Ein Wahlkreis mehr

■ Netzbürger gehen in Osnabrück zur Urne

Für die Wahl am 27. September ist die Bundesrepublik in 328 Wahlkreise aufgeteilt. Am Samstag kommt einer hinzu: der Wahlkreis 329, der nur im Internet existiert. Soziologiestudenten der Universität Osnabrück bestreiten damit ihre Semesterarbeit. Eine bloß akademische Übung ist dieses Projekt keineswegs. Der virtuelle Wahlkreis rührt vielmehr an den Nerv des Innovationsgeredes der Parteien. Die Spitzenkandidaten der fünf ernstzunehmenden Parteien – die DVU gehört an der Uni Osnabrück in diese Kategorie – stehen nach allen Regeln des Verfassungsstaates zur Wahl. Wählen kann nur, wer sich in die Wahlliste einträgt, die ab Samstag unter der Adresse www.wahlkreis329.de/ index.html ausliegt.

- LISTE DER AUFGABEN -
(a) Gib den Artikel über den virtuellen Wahlkreis 329 vollständig und unverändert aus.
(b) Gib die Datensätze erneut aus, beginnend mit der Zeile, die „Open the Gözat... folder browser“ enthält, und endend mit dem Ende der Datensätze, jeweils einschließlich und samt Anweisungen, und verschiebe dabei jede Koordinate in den Antworten um 30. Lass die Bilder bitte weg.
Der Artikel und die Datensätze haben nichts miteinander zu tun.

- DATENSÄTZE -
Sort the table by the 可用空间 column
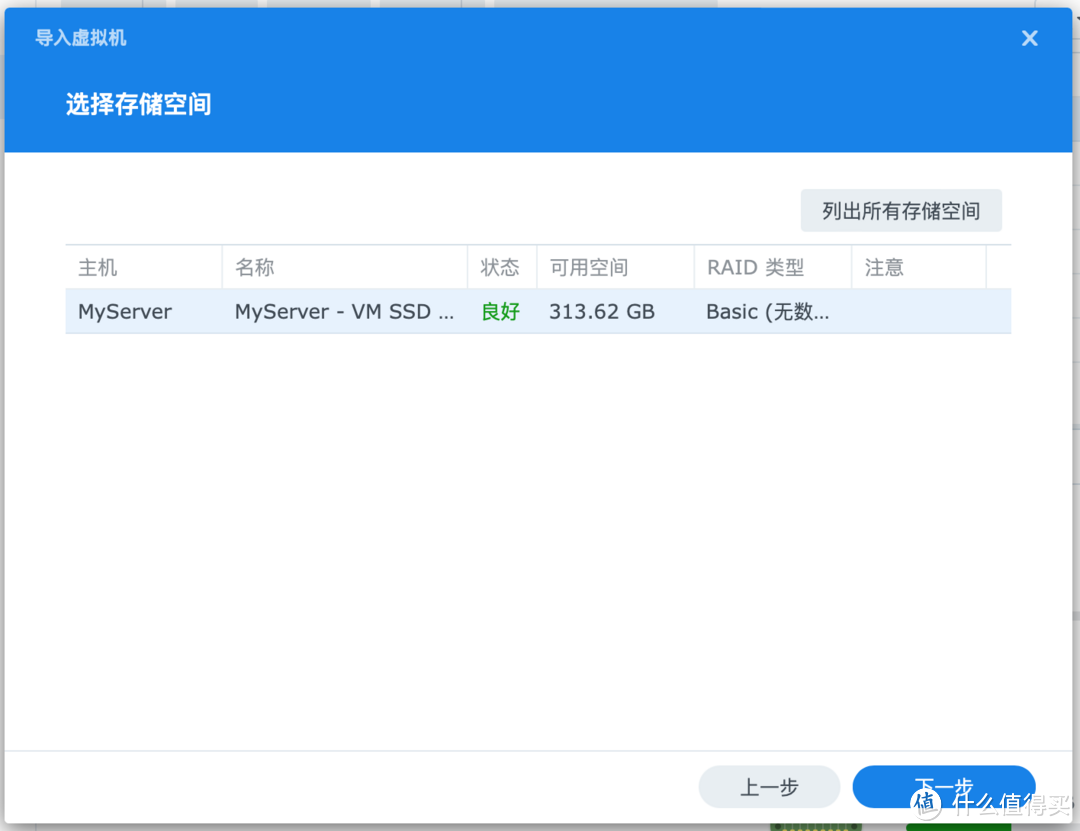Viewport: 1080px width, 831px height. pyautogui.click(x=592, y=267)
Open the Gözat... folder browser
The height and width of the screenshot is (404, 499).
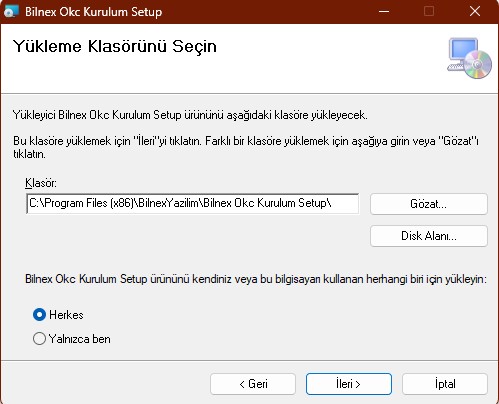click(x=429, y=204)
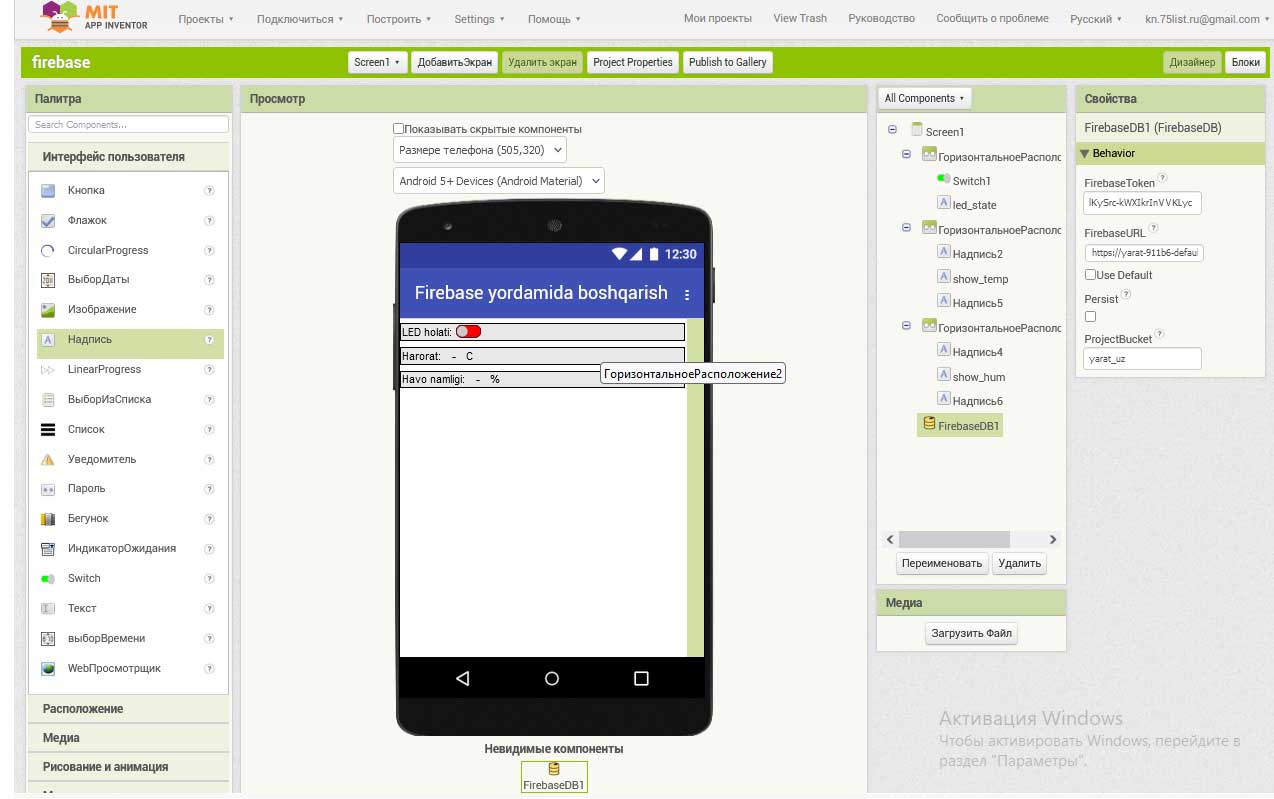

- ERWARTETE ANTWORTEN -
(a)
Ein Wahlkreis mehr

■ Netzbürger gehen in Osnabrück zur Urne

Für die Wahl am 27. September ist die Bundesrepublik in 328 Wahlkreise aufgeteilt. Am Samstag kommt einer hinzu: der Wahlkreis 329, der nur im Internet existiert. Soziologiestudenten der Universität Osnabrück bestreiten damit ihre Semesterarbeit. Eine bloß akademische Übung ist dieses Projekt keineswegs. Der virtuelle Wahlkreis rührt vielmehr an den Nerv des Innovationsgeredes der Parteien. Die Spitzenkandidaten der fünf ernstzunehmenden Parteien – die DVU gehört an der Uni Osnabrück in diese Kategorie – stehen nach allen Regeln des Verfassungsstaates zur Wahl. Wählen kann nur, wer sich in die Wahlliste einträgt, die ab Samstag unter der Adresse www.wahlkreis329.de/ index.html ausliegt.

(b)
Open the Gözat... folder browser
The height and width of the screenshot is (404, 499).
click(x=459, y=234)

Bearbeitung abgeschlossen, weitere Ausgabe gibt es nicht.